Santa Fe railroad personnel used a switch engine to pull the Texas Tech engine across the highway and onto a temporary spur to the track near the NRCH’s Ropes Depot. Also acquired for the locomotive were wooden Santa Fe cattle cars, including a rare double-deck car that hauled sheep and small livestock and the single deck stock car, which carried cattle and horses. Cowhands escorting their herds often rode in the wooden caboose. The NRHC’s train is typical of those used for shipping livestock in the 1920s and ’30s.

The Cattle Shipping Complex was dedicated Sept. 17, 1983, and included cattle shipping pens from the King Ranch near Kingsville, Texas. The train and shipping pens help tie together the histories of the nation’s railroad and ranching industries.

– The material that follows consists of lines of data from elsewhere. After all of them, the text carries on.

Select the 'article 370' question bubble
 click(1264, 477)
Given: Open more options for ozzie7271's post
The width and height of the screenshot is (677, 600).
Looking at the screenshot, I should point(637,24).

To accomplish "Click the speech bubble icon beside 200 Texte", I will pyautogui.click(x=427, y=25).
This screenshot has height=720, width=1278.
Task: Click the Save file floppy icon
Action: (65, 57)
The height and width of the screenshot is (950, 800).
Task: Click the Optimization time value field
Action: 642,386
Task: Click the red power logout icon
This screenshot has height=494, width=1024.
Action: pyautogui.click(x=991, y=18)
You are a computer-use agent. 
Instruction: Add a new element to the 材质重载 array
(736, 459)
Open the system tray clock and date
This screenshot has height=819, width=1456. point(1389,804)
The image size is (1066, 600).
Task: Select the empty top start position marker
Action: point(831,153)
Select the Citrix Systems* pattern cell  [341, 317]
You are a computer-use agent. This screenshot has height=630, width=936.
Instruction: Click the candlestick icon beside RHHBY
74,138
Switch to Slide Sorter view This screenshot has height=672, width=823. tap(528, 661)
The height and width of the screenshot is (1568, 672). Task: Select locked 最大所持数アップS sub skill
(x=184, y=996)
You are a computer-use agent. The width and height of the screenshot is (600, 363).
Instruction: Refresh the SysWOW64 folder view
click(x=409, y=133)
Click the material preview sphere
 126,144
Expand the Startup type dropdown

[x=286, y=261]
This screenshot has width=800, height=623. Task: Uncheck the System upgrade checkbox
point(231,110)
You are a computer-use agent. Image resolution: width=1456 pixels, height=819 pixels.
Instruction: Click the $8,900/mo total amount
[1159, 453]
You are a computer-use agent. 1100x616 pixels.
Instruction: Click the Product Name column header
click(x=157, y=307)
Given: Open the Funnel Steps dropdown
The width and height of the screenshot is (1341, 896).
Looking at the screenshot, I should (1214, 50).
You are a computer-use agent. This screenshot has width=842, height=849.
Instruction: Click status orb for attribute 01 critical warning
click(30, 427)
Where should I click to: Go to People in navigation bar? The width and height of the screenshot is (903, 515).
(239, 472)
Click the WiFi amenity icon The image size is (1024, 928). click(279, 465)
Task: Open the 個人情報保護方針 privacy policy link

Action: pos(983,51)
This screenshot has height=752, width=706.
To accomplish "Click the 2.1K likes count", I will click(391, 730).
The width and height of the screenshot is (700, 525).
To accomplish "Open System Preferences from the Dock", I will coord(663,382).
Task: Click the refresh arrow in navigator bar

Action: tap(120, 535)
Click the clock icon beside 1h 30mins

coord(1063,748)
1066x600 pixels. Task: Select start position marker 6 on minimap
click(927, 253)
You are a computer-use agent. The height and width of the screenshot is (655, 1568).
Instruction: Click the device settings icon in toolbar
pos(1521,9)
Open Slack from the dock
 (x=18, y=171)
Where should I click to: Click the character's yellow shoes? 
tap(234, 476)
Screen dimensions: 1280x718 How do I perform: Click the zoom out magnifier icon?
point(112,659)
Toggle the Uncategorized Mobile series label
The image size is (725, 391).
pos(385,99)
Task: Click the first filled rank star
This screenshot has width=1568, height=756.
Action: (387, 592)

A portion of the Caesar’s Pens from the King Ranch, once the largest cattle shipping enclosures in the world, was given to the NRHC to be a part of the railroad complex. An historical marker was placed at the original spot of the Caesar’s Pens near Kingsville in South Texas, dating them to the early 1900s and reflecting the name of Caesar Kleberg, rancher and wildlife promoter, born on Sept. 20, 1873, at Cuero, Texas. He moved to the King Ranch in 1900 to begin work as the chief assistant to his uncle, Robert J. Kleberg. Caesar made his mark during his 30-year career as foreman of the Norias division of the ranch, 40 miles south of Kingsville.

A King Ranch four-man crew brought two trucks carrying gates, posts and steps from the famous pens, which were taken down when the ranch’s cattle were no longer shipped long distances. Building plans were obtained from the Santa Fe Railroad for the smallest set of pens, and these were donated to the NRHC.

The most active period for the pens was the 1920s through the 1970s. Dr. Lauro F. Cavazos, former president of Texas Tech University, who grew up on the King Ranch, said he recalled the image of his father, foreman of the Santa Gertrudis Division, perched on the fence of the Caesar’s Pens, counting cattle.

“People worked hard,” Cavazos said. “There was tremendous loyalty, understanding, patriotism—values somehow distorted in today’s world.”

Cavazos said the people he grew up with on the King Ranch were taught responsibility and truthfulness by their parents and all the ranch family.

“I don’t know how or why I was so lucky to have been born at that time, under those circumstances and to that set of parents,” he added. “But life on the King Ranch gives a perfect example of the impact environment has on people and how they comport themselves later in life.”